Stored data:
[Start of Attachment]

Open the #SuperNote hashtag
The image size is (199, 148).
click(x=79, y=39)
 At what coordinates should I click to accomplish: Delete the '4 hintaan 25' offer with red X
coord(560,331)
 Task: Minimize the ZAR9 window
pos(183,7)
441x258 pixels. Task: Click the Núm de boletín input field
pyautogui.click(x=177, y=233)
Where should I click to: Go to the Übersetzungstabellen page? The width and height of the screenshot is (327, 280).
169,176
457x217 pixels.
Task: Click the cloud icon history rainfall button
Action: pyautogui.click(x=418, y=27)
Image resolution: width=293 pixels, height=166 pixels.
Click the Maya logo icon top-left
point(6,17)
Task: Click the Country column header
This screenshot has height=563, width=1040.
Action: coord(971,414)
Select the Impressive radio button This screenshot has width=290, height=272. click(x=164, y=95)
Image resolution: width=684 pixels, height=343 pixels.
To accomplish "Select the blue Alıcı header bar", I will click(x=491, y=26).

[End of Attachment]

In exact wording, restate the lines of the data above from the first through the one holding "Image resolution: width=293", and stop after that line.

▸ Solution to the problem
Open the #SuperNote hashtag
The image size is (199, 148).
click(x=79, y=39)
 At what coordinates should I click to accomplish: Delete the '4 hintaan 25' offer with red X
coord(560,331)
 Task: Minimize the ZAR9 window
pos(183,7)
441x258 pixels. Task: Click the Núm de boletín input field
pyautogui.click(x=177, y=233)
Where should I click to: Go to the Übersetzungstabellen page? The width and height of the screenshot is (327, 280).
169,176
457x217 pixels.
Task: Click the cloud icon history rainfall button
Action: pyautogui.click(x=418, y=27)
Image resolution: width=293 pixels, height=166 pixels.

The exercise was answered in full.